老若男女すべての人が楽しめるバリアフリーの舞台を目指して 2122年の世界を舞台にしたSFヒューマンドラマを2チームで上演!

 小出侑門が主宰するProjectKは、子どもからおじいちゃんやおばあちゃん、小さなお子さんと一緒に観劇したいお母さんお父さん、舞台を観たいけどお金がない学生さん、そして、生きることに介助が必要な障害者の方など、老若男女すべての人が楽しめるバリアフリーの舞台創りを目指す団体だ。
 今回は、2122年の世界を舞台にしたSFヒューマンドラマ『KIKAI』を2チームで上演する。作・演出の小出、主人公を演じる木村葉月、田中音江に意気込みなどを聞いた。

 ―――まず、本作がどういうお話なのか教えてください。

小出「ロボットの女の子が主人公で、今から100年後の未来の話です。現代より科学技術が進み、地球の環境も悪くなっていってしまった世界。これまで科学技術が進めば、文明も高まっていくと信じていましたが、いつかは限界が来ると思うようになったことが着想のきっかけです。
 限界を迎えた時、世界は荒れ果て、人々は争いを起こす。機械が文明を壊していったり、独り占めしていくような国が出てきてしまったりするのではないか。そのときに思う、本当の人間らしさとは何か。ロボットの女の子を主人公にしていますが“ロボットの方が人間らしいのでは?”といったことがテーマです。
 今の世界情勢などを見ていても、人間は愚かだなと思う部分があります。その辺りを考えてみませんかと投げかけられたらいいなと思っています」

 ―――木村さんと田中さんはそのロボットのマリア役を演じられます。脚本を読まれた印象や役について思うことは?

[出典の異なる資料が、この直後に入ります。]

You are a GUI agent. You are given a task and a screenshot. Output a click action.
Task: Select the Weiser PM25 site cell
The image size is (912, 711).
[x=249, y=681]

木村「私が初めて読んだ時に、ロボットというものを身近でも作品でもあまり見たことがなかったので、すごい新鮮に感じました。人間ではない役を人が演じることがすごく難しそうだなと思っていました。
 でも、徐々に読み進めていくうちに、私が思っていたロボットとマリアは違う部分があるなという風にも感じて。ロボットだけど、もっと人間味があるんですよね。その微妙なところを伝えられるかがポイントになりそうです。ただのロボットと思ってかかると、痛い目を見てしまいそうですが(笑)、普通の人間が訴えるよりも、なんか説得力があるのではないかなと思います。頑張ります」

田中「『人間らしさって何?』とか『生きるっていうのを知りたい』とか、そういうセリフがあるんですけど、普段私が考えていることと近い部分があるんです。マリアもそう思いながら成長していくはず。自分と重なる部分をうまく生かして、マリアとして生きれたらなと思います」

 ―――最初にオファーされた時のお気持ちを教えてください。

木村「最初お話をいただいた時は、舞台の概要をいただいて、面白そうな作品だなと思ったことが第一印象でした。私、Wキャストを初めてやるんですよ。シングルキャストばかりだったので、Wキャストに対する不安みたいなのはちょっとありました。
 どうやって進めていくものなのかも分からなくて。自分の色を出したいという思いはもちろんありますが、逆も見てみたいなという気持ちもある。でも、そこに引っ張られすぎてしまうのではという不安も最初はありましたね」

田中「私はすごく嬉しかったですね。あらすじ読んで、めっちゃやりたいと思いました。相手役がいるのも初めてですし、SFやAIといった世界観も好きで。自分が妄想してきた世界で生きられるかもと思ったら“ぜひ出させてください!”という感じでした」

 ―――木村さんと田中さんをキャスティングされた理由は? おふたりにどんなことを期待されていますか。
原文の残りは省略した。